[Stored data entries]
━━━━━━━━━━━━━━━━━━━━━━━━━━━━━━
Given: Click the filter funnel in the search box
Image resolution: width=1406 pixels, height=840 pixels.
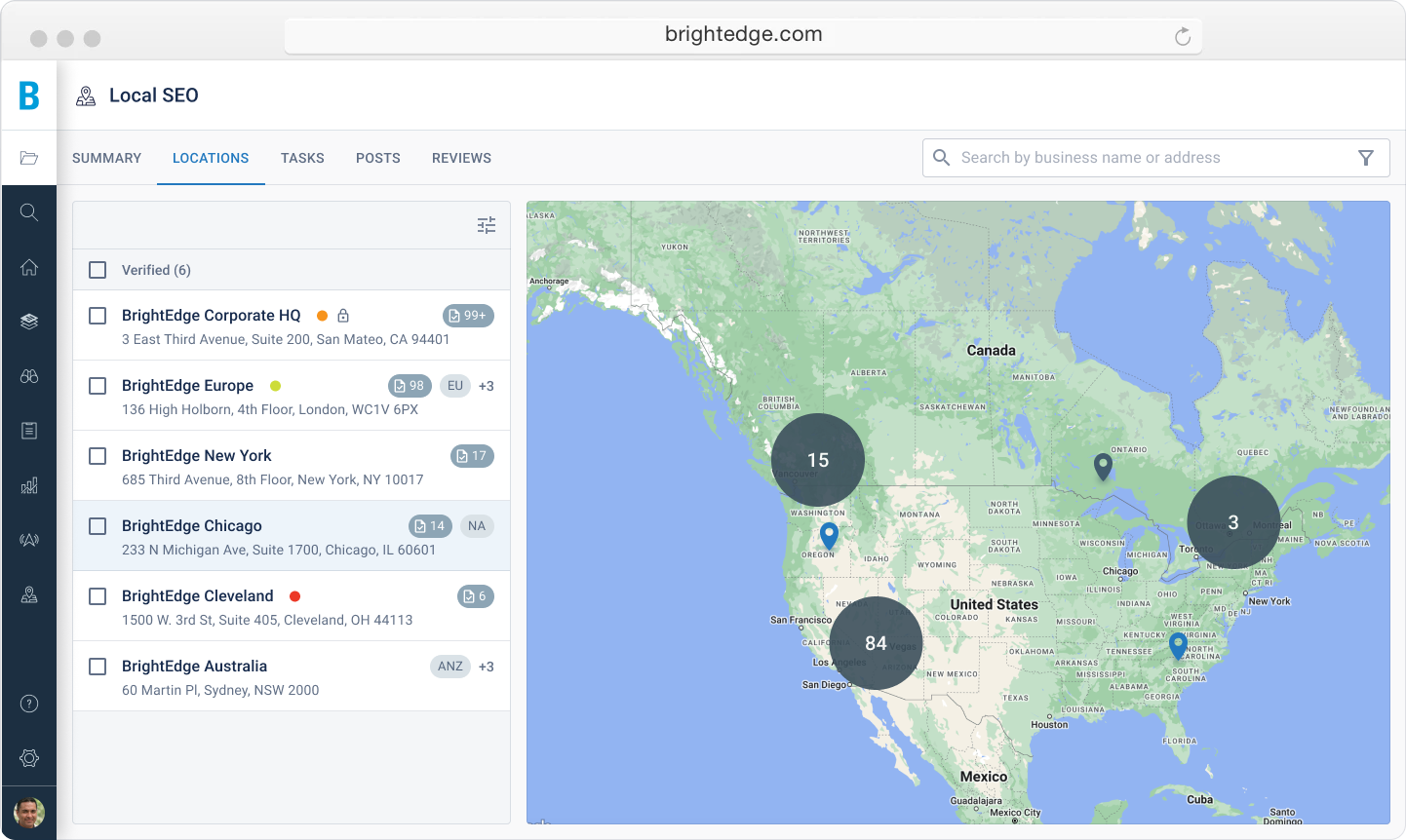Looking at the screenshot, I should pyautogui.click(x=1366, y=158).
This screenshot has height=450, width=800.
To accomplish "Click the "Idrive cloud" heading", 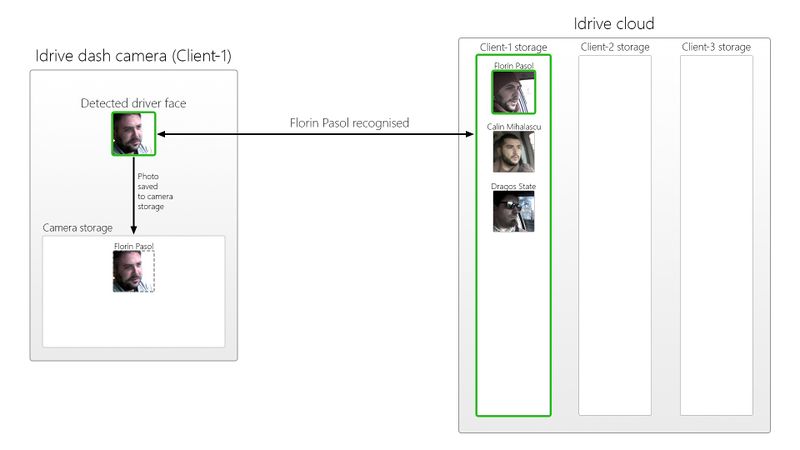I will [x=614, y=23].
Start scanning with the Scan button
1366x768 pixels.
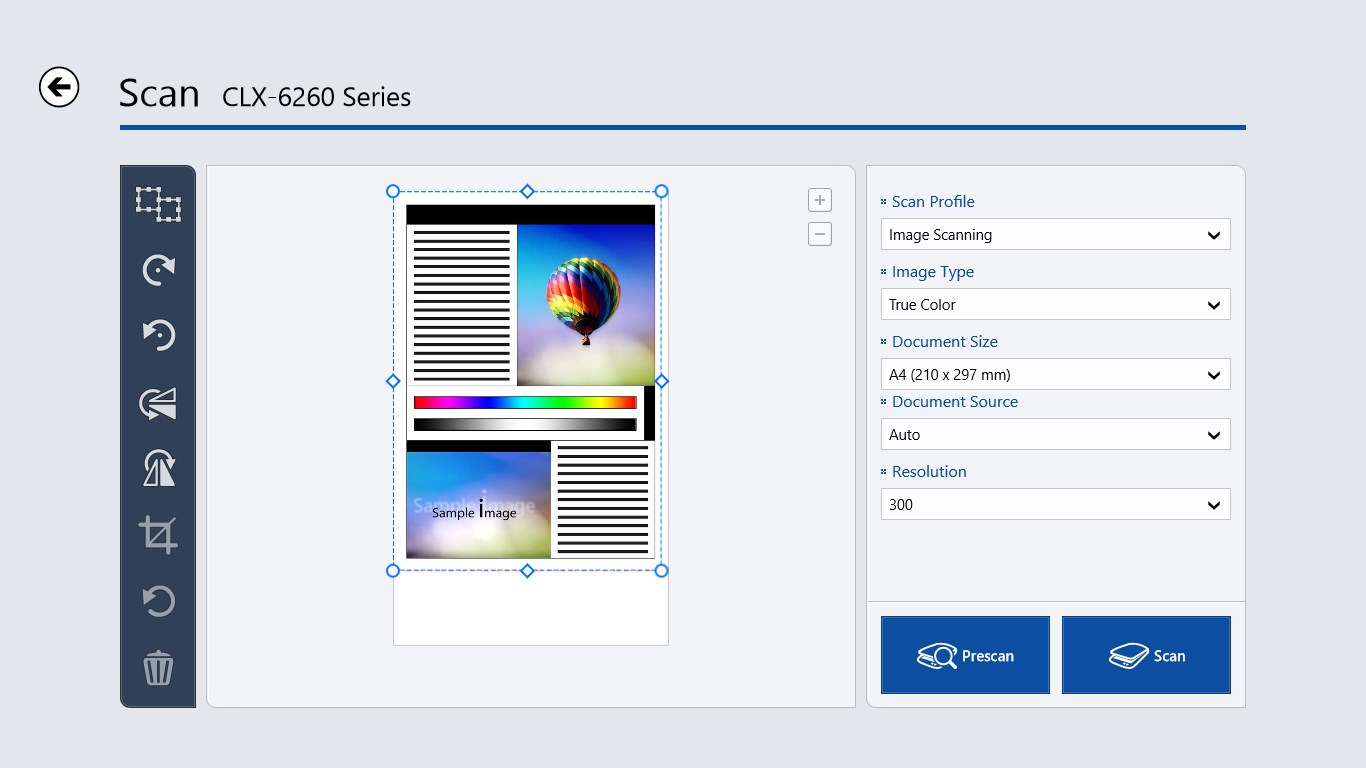1146,655
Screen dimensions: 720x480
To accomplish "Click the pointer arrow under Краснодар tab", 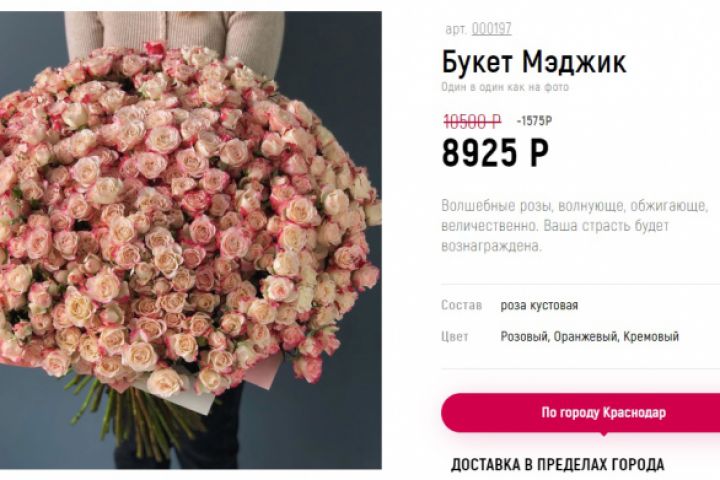I will point(603,434).
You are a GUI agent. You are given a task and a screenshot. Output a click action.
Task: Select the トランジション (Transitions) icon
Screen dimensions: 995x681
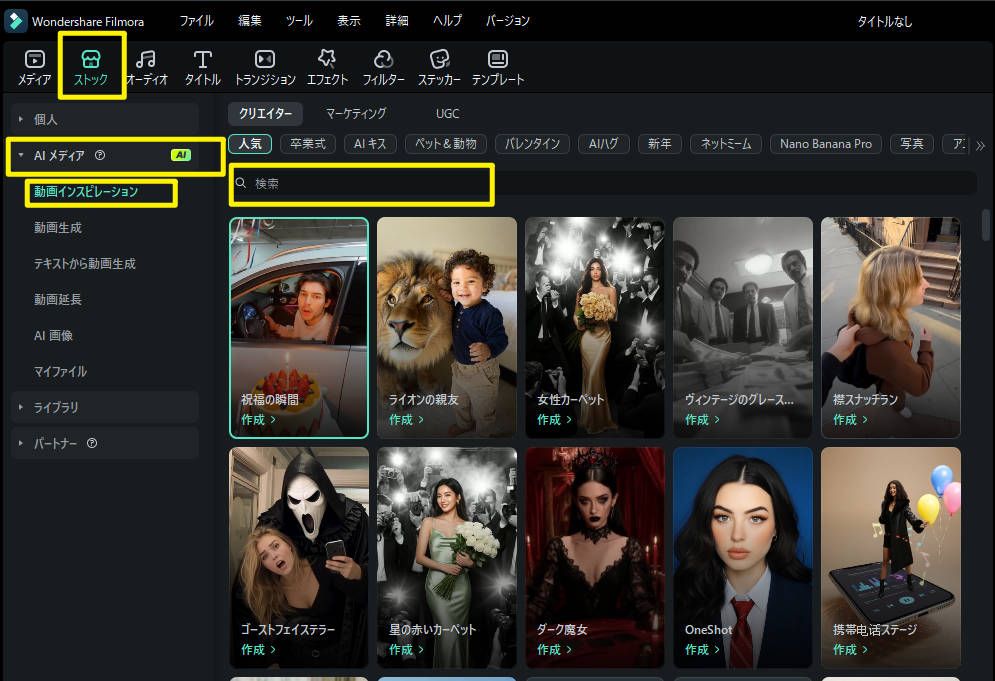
━━━━━━━━━━━━━━━━━━━━━━━━━━━━━━
Across the data above, how many lines contain "dimensions"? Reply with a bare number.

◆ SOLUTION TO THE EXERCISE
2